Ai2Bot-DolmaTraining data crawler. Collects content for the Dolma dataset, used to train OLMo models.

What Does AI2Bot Do?

AI2Bot is the Allen Institute's general web crawler. Its primary purpose is feeding Semantic Scholar — a free, AI-powered academic search engine that indexes over 200 million scholarly papers and their web-based references. If you publish academic or research content, Semantic Scholar may index it via AI2Bot.

AI2Bot also supports other AI2 research initiatives. Unlike commercial crawlers, AI2Bot's output primarily benefits the academic community rather than generating revenue.
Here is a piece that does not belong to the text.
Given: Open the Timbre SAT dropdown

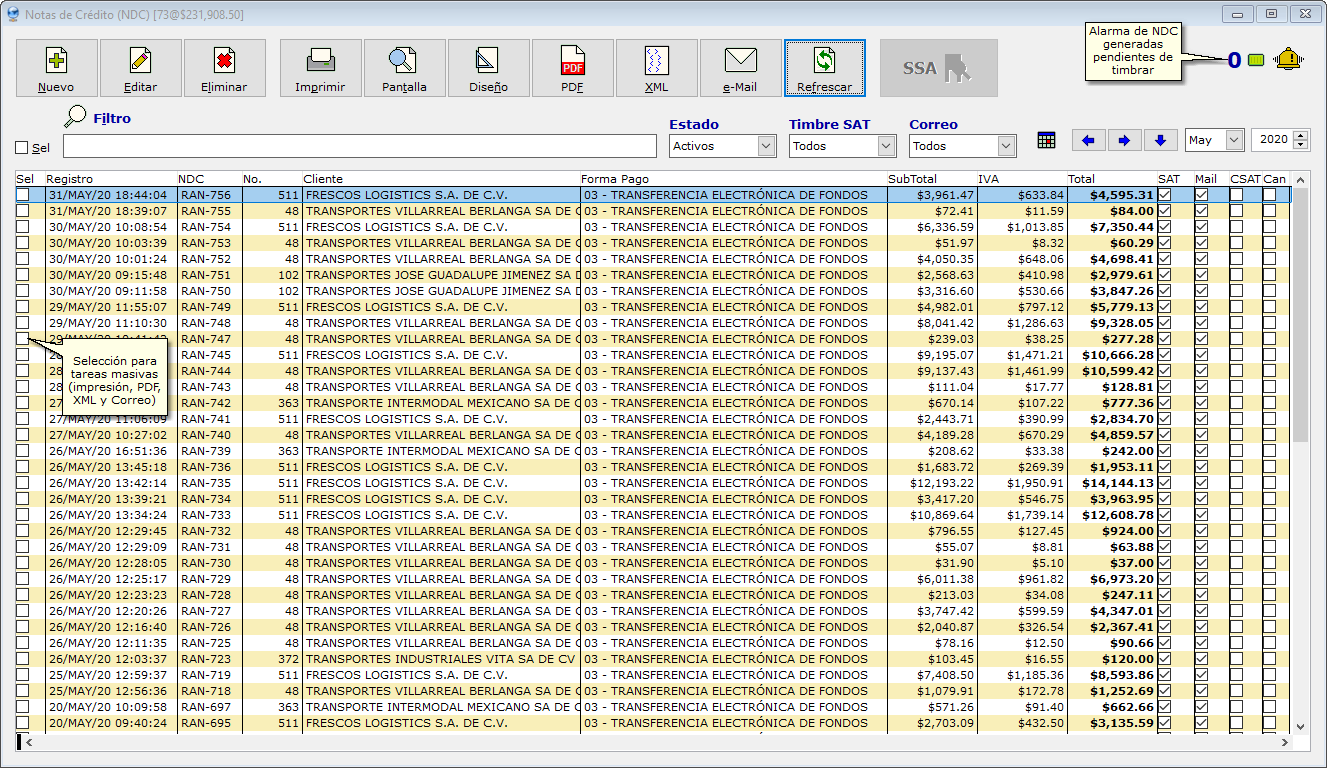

What Does Ai2Bot-Dolma Do?

Ai2Bot-Dolma is a specialized crawler built to collect data for the Dolma dataset — a massive open-source pretraining corpus containing approximately 3 trillion tokens. Dolma sources data from web pages (via Common Crawl and direct crawling), code repositories, academic papers, and encyclopedic content.

Dolma was used to train the OLMo (Open Language Model) family — AI2's openly-released, fully-documented language models. Because both the dataset and the models are open-source, your content could influence not just OLMo, but any downstream model fine-tuned from it.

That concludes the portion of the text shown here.